AIM OF THE EXERCISE:
A word-for-word restatement of the full listing is required.

(MATERIAL FOR THIS TASK)

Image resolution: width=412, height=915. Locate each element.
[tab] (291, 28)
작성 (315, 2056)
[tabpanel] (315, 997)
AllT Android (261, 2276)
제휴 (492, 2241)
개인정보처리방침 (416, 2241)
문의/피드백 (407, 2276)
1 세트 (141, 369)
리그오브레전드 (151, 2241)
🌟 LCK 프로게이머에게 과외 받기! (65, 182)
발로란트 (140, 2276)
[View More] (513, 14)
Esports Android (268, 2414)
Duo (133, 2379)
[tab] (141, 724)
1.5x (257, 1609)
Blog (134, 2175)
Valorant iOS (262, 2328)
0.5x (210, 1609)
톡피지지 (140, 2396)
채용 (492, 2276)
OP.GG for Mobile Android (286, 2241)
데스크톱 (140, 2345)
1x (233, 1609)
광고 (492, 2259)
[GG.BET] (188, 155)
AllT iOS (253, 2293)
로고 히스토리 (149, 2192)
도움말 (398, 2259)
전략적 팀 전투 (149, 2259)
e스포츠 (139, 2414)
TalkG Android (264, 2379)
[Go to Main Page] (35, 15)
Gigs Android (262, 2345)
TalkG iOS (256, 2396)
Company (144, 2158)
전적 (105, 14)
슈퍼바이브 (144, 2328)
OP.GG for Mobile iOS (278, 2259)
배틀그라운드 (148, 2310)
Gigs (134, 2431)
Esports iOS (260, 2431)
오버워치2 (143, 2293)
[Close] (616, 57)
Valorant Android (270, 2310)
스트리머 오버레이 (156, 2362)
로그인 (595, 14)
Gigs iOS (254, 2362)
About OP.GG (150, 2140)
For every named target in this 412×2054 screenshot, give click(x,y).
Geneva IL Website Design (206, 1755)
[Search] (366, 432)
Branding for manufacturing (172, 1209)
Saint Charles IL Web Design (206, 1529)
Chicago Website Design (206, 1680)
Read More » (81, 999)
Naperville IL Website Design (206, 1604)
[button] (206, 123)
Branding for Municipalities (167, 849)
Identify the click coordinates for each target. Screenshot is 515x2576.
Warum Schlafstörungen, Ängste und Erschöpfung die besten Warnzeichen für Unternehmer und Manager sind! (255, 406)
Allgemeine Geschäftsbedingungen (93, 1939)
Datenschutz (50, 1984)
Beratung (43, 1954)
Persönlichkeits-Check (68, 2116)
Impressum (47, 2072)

(End MATERIAL FOR THIS TASK)

TASK OUTPUT:
Image resolution: width=412, height=915. Locate each element.
[tab] (291, 28)
작성 (315, 2056)
[tabpanel] (315, 997)
AllT Android (261, 2276)
제휴 (492, 2241)
개인정보처리방침 (416, 2241)
문의/피드백 (407, 2276)
1 세트 (141, 369)
리그오브레전드 (151, 2241)
🌟 LCK 프로게이머에게 과외 받기! (65, 182)
발로란트 (140, 2276)
[View More] (513, 14)
Esports Android (268, 2414)
Duo (133, 2379)
[tab] (141, 724)
1.5x (257, 1609)
Blog (134, 2175)
Valorant iOS (262, 2328)
0.5x (210, 1609)
톡피지지 (140, 2396)
채용 (492, 2276)
OP.GG for Mobile Android (286, 2241)
데스크톱 (140, 2345)
1x (233, 1609)
광고 (492, 2259)
[GG.BET] (188, 155)
AllT iOS (253, 2293)
로고 히스토리 (149, 2192)
도움말 (398, 2259)
전략적 팀 전투 (149, 2259)
e스포츠 (139, 2414)
TalkG Android (264, 2379)
[Go to Main Page] (35, 15)
Gigs Android (262, 2345)
TalkG iOS (256, 2396)
Company (144, 2158)
전적 (105, 14)
슈퍼바이브 (144, 2328)
OP.GG for Mobile iOS (278, 2259)
배틀그라운드 (148, 2310)
Gigs (134, 2431)
Esports iOS (260, 2431)
오버워치2 (143, 2293)
[Close] (616, 57)
Valorant Android (270, 2310)
스트리머 오버레이 (156, 2362)
로그인 (595, 14)
Gigs iOS (254, 2362)
About OP.GG (150, 2140)
For every named target in this 412×2054 screenshot, give click(x,y).
Geneva IL Website Design (206, 1755)
[Search] (366, 432)
Branding for manufacturing (172, 1209)
Saint Charles IL Web Design (206, 1529)
Chicago Website Design (206, 1680)
Read More » (81, 999)
Naperville IL Website Design (206, 1604)
[button] (206, 123)
Branding for Municipalities (167, 849)
Identify the click coordinates for each target. Screenshot is 515x2576.
Warum Schlafstörungen, Ängste und Erschöpfung die besten Warnzeichen für Unternehmer und Manager sind! (255, 406)
Allgemeine Geschäftsbedingungen (93, 1939)
Datenschutz (50, 1984)
Beratung (43, 1954)
Persönlichkeits-Check (68, 2116)
Impressum (47, 2072)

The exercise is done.